Like all iconic Arctic species, narwhals are incredibly connected to the ebb and flow of sea ice. They spend their entire lives among icebergs, migrating from the coast, where they find food along the ice edge in summer, to the deep offshore waters covered in pack ice in winter. Scientists guess they’re following their food—mainly Greenland halibut, but also cod, squid, and shrimp—that, as suction feeders, narwhals swallow whole.

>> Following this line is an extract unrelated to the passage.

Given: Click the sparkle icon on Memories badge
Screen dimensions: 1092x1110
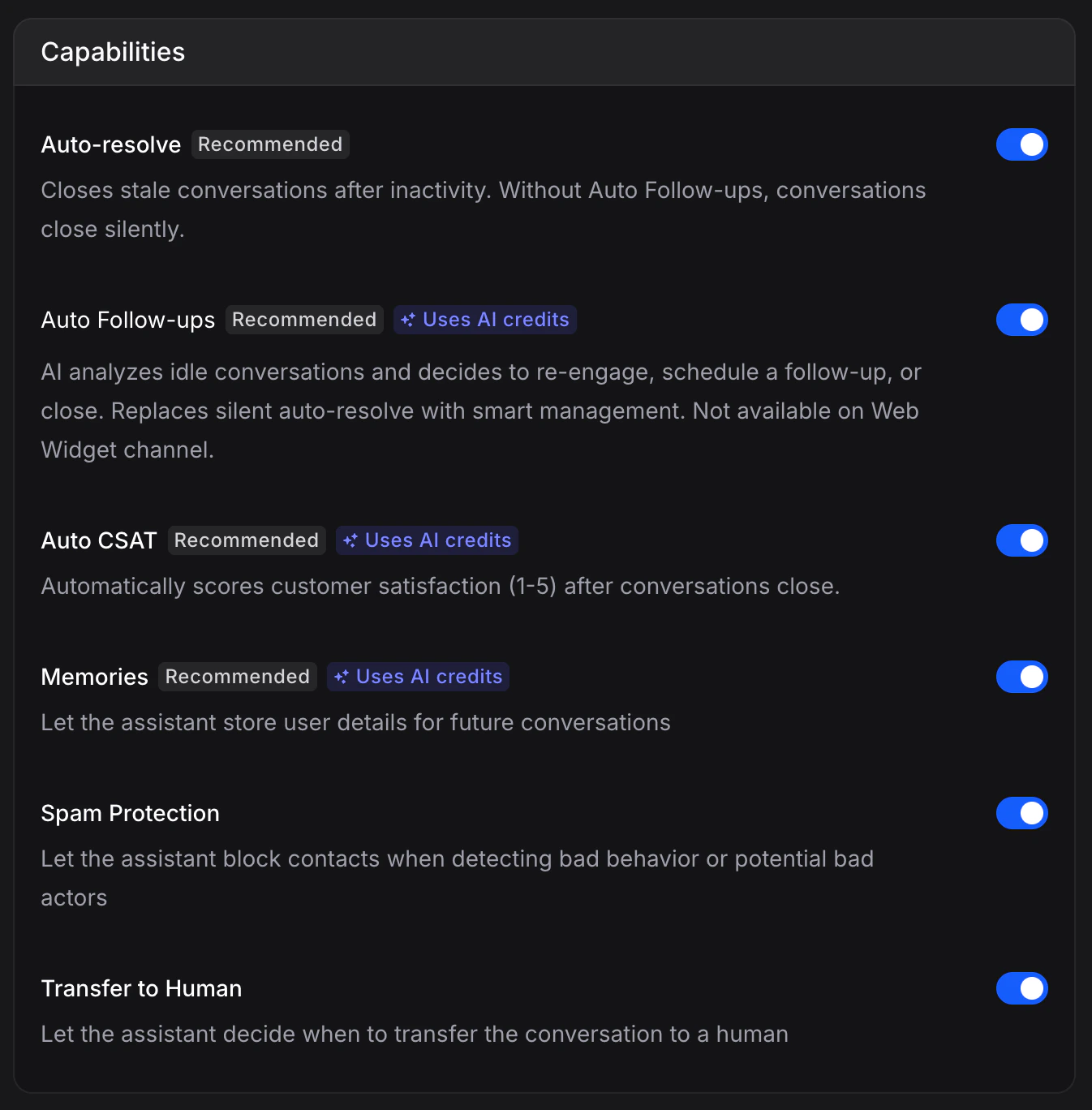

In winter, up to 97% of their habitat’s open water is frozen over, and narwhals cluster around shifting cracks in the ice—called leads—that they use as breathing holes. Because there’s not much room to swim at the surface during the colder months, the whales hunt in the water column and on the sea floor, diving down to amazing depths up to 25 times a day. One of the deepest diving whales, narwhals have been recorded at 5,827 feet—more than a mile down. Special adaptations like compressible ribs and high blood oxygen levels help them withstand underwater pressure up to 150 times that on Earth’s surface! They spend a remarkable amount of time far below the surface and far offshore, making narwhal sightings extremely rare—for both expedition cruisers and scientists alike. There’s a long way to go before we truly understand this stealth, seldom-seen species.
Take their defining feature: their legendary tusk. Science still doesn’t know the evolutionary purpose of it—a way to impress females? a tool for punching holes in sea ice? But technology is helping to peel back some of the mystery. Recent drone footage suggests that one use for the tusks is to tap and stun fish, rather than spearing them as once thought.